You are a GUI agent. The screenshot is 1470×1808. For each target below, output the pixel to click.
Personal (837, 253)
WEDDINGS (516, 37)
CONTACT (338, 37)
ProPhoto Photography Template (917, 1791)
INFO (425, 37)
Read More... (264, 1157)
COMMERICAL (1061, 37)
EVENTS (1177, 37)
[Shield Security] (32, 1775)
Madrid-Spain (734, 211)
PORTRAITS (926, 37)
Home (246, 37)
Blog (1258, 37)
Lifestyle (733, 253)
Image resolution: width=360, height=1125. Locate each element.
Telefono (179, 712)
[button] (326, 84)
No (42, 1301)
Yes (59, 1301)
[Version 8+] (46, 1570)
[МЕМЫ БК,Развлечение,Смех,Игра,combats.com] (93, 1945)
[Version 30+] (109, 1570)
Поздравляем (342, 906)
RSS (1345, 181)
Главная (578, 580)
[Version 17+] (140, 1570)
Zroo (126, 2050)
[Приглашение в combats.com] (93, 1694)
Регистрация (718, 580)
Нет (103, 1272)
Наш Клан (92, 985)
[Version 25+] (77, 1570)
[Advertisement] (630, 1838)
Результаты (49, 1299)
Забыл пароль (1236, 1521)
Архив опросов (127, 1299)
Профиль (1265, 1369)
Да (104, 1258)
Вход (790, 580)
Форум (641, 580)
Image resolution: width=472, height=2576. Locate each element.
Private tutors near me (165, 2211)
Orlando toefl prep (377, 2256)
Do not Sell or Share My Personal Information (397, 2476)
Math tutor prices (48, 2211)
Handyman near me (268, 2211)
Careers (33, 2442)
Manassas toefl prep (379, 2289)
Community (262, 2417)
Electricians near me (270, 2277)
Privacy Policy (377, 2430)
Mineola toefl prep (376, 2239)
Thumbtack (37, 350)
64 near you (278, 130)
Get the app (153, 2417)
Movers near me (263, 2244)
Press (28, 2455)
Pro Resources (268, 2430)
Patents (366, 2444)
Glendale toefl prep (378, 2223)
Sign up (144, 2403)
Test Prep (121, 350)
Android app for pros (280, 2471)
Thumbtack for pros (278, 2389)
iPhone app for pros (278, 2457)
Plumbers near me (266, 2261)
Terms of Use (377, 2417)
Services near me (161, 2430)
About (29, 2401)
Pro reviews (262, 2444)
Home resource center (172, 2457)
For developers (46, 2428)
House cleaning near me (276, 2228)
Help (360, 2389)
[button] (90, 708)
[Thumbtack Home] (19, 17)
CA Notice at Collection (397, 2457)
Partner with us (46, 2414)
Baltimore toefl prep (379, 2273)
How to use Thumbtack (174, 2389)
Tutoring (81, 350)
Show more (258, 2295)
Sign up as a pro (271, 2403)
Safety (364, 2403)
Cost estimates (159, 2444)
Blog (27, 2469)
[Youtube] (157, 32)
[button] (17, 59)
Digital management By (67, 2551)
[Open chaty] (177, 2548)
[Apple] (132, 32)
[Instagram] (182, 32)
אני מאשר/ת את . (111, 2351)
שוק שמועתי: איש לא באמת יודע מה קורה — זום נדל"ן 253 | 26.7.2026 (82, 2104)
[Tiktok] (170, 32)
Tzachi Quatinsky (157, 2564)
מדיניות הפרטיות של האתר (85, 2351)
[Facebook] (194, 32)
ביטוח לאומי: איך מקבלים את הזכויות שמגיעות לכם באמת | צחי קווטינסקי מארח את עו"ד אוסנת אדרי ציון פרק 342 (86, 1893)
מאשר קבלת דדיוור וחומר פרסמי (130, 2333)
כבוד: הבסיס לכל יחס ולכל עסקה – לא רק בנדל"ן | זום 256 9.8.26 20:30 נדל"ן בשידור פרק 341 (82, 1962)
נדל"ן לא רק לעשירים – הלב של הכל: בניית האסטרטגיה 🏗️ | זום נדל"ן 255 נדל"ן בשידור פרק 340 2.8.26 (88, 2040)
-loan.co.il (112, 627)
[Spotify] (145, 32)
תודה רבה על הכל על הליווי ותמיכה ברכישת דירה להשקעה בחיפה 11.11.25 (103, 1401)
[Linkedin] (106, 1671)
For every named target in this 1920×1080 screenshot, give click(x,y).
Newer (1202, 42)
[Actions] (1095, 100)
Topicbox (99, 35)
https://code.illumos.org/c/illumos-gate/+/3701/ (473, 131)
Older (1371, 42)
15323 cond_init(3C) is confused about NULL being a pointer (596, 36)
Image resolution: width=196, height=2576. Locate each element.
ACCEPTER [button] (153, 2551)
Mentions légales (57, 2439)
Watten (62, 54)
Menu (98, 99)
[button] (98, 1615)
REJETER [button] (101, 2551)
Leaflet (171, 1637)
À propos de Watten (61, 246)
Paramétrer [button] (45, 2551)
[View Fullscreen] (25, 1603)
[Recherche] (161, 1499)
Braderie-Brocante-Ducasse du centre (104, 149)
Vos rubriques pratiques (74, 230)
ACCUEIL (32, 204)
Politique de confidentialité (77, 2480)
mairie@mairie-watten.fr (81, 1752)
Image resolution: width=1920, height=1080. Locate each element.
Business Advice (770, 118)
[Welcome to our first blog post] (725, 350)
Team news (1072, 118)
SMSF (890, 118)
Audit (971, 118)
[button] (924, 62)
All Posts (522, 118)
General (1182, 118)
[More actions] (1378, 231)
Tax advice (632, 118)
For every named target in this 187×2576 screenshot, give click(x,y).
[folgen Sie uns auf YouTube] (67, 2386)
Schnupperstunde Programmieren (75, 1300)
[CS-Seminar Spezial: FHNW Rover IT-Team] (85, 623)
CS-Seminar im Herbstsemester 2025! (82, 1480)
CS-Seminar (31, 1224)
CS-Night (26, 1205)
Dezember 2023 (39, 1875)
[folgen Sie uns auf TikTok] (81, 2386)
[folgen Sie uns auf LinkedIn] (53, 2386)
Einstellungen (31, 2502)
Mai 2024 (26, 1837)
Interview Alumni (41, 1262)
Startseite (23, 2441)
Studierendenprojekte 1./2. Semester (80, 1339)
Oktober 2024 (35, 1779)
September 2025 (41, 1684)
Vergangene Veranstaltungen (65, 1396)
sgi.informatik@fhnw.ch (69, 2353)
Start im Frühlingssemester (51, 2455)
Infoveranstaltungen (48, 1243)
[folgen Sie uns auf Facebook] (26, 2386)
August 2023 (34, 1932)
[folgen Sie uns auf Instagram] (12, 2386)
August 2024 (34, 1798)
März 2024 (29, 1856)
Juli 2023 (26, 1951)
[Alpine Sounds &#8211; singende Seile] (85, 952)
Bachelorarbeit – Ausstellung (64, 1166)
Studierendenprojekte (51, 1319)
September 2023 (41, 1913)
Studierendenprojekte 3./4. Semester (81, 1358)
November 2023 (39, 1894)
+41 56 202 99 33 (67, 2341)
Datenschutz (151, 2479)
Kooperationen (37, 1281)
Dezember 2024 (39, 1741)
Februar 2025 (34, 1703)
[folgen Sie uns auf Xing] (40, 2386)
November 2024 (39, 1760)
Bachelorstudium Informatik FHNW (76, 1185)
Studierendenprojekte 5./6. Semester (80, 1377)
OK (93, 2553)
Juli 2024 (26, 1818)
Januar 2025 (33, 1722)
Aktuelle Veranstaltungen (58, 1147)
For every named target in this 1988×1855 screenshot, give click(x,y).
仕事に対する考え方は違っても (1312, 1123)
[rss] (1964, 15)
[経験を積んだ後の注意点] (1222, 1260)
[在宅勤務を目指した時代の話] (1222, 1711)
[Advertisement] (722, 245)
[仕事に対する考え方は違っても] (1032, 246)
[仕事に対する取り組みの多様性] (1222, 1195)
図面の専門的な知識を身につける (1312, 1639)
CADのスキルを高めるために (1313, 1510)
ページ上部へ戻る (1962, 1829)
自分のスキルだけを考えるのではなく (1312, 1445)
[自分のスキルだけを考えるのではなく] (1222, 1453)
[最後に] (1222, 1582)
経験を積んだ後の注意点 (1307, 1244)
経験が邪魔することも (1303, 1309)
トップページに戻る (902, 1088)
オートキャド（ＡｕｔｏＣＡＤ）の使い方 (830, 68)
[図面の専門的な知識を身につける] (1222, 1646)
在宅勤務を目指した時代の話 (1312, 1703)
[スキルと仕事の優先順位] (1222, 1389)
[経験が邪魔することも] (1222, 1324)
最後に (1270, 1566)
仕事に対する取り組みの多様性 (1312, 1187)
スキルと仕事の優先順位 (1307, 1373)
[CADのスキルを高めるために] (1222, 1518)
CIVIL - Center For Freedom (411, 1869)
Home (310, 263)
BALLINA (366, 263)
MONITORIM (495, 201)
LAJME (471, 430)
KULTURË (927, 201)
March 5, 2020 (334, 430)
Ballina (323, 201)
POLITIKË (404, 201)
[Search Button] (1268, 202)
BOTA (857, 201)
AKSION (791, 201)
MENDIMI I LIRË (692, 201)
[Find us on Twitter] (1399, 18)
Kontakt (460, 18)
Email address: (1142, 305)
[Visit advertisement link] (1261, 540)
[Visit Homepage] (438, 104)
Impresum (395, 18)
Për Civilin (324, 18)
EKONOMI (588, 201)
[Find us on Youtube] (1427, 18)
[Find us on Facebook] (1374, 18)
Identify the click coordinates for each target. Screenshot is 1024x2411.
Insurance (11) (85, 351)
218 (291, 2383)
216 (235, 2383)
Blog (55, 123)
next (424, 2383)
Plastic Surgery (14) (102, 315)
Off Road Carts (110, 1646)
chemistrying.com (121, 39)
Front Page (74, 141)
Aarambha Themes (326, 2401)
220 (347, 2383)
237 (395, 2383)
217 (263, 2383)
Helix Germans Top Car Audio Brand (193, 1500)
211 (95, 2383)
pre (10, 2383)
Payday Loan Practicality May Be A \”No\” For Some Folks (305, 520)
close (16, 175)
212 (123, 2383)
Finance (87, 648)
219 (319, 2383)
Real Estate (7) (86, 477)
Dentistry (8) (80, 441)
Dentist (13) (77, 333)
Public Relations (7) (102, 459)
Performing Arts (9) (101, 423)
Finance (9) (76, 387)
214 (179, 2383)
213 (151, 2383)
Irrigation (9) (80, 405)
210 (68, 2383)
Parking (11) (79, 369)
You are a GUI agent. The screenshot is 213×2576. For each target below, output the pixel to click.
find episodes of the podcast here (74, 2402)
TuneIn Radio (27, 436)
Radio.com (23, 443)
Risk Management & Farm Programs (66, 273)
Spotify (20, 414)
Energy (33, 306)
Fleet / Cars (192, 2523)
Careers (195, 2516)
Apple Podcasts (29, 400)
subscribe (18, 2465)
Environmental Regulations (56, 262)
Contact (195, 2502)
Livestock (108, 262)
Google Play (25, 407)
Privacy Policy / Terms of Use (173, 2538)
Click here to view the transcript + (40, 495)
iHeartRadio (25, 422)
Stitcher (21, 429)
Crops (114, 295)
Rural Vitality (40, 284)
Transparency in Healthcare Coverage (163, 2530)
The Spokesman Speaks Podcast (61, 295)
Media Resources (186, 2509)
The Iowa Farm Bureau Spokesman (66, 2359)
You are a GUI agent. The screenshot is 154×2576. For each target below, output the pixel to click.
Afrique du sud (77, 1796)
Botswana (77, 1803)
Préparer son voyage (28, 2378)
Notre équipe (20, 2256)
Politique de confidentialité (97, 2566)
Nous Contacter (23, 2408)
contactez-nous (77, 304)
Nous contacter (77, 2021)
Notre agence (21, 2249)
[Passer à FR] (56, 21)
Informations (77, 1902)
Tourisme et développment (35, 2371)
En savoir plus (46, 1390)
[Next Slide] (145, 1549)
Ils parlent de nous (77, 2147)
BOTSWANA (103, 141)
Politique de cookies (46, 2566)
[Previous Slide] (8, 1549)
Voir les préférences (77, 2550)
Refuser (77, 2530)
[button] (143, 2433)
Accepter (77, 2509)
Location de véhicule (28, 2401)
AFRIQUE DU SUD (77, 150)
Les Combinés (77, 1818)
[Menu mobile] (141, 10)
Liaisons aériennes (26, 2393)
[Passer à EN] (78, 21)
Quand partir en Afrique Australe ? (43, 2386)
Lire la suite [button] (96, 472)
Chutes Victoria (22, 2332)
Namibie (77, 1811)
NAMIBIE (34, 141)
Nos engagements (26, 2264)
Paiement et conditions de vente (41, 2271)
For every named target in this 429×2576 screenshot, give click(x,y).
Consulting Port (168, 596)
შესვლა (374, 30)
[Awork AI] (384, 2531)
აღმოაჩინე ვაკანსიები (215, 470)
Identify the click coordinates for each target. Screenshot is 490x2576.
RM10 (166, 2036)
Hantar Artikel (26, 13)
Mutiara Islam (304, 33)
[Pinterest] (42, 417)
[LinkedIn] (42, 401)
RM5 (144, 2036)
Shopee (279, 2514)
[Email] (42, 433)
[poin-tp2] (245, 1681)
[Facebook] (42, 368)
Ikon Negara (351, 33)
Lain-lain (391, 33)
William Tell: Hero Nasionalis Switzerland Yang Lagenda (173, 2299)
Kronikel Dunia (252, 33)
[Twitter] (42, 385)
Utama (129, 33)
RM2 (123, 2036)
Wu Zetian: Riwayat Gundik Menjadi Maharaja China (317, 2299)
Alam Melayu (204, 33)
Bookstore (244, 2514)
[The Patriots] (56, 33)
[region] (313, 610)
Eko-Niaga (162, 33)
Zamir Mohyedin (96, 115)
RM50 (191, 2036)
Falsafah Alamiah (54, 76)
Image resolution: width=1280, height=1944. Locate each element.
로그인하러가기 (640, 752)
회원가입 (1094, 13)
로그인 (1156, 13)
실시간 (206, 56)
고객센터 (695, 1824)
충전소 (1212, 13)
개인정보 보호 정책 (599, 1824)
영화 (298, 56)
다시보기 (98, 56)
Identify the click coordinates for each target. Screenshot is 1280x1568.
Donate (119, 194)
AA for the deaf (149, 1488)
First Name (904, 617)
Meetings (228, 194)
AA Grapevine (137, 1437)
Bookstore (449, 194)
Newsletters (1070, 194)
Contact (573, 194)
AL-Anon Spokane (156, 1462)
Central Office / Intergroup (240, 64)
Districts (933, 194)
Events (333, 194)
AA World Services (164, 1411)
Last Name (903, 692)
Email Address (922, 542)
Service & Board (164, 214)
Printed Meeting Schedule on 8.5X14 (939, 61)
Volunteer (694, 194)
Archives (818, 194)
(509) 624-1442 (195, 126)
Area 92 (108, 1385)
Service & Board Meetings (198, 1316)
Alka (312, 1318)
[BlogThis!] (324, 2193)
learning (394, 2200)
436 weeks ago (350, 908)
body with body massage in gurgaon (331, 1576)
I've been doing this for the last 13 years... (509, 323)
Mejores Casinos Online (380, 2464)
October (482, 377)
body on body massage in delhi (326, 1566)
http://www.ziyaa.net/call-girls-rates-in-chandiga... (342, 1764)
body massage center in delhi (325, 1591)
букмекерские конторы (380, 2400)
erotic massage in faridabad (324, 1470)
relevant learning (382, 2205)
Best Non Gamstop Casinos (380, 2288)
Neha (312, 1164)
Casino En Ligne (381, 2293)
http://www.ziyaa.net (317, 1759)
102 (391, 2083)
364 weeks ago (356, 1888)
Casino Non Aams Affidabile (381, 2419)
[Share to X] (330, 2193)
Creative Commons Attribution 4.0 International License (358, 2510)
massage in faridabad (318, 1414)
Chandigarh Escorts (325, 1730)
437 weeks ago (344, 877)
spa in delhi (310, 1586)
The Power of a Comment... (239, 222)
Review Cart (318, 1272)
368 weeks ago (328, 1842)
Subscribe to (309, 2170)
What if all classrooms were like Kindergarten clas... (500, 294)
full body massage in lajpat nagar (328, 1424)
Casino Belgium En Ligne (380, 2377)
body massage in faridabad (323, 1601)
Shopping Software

→ YOUR OBJECTIVE:
All that is wanted is a faithful reproduction of the line above with "Image resolution: width=1280, height=1944.", the line with "Service & Board (164, 214)", and every line in between.

→ YOUR RESPONSE:
Image resolution: width=1280, height=1944. Locate each element.
로그인하러가기 (640, 752)
회원가입 (1094, 13)
로그인 (1156, 13)
실시간 (206, 56)
고객센터 (695, 1824)
충전소 (1212, 13)
개인정보 보호 정책 (599, 1824)
영화 (298, 56)
다시보기 (98, 56)
Identify the click coordinates for each target. Screenshot is 1280x1568.
Donate (119, 194)
AA for the deaf (149, 1488)
First Name (904, 617)
Meetings (228, 194)
AA Grapevine (137, 1437)
Bookstore (449, 194)
Newsletters (1070, 194)
Contact (573, 194)
AL-Anon Spokane (156, 1462)
Central Office / Intergroup (240, 64)
Districts (933, 194)
Events (333, 194)
AA World Services (164, 1411)
Last Name (903, 692)
Email Address (922, 542)
Service & Board (164, 214)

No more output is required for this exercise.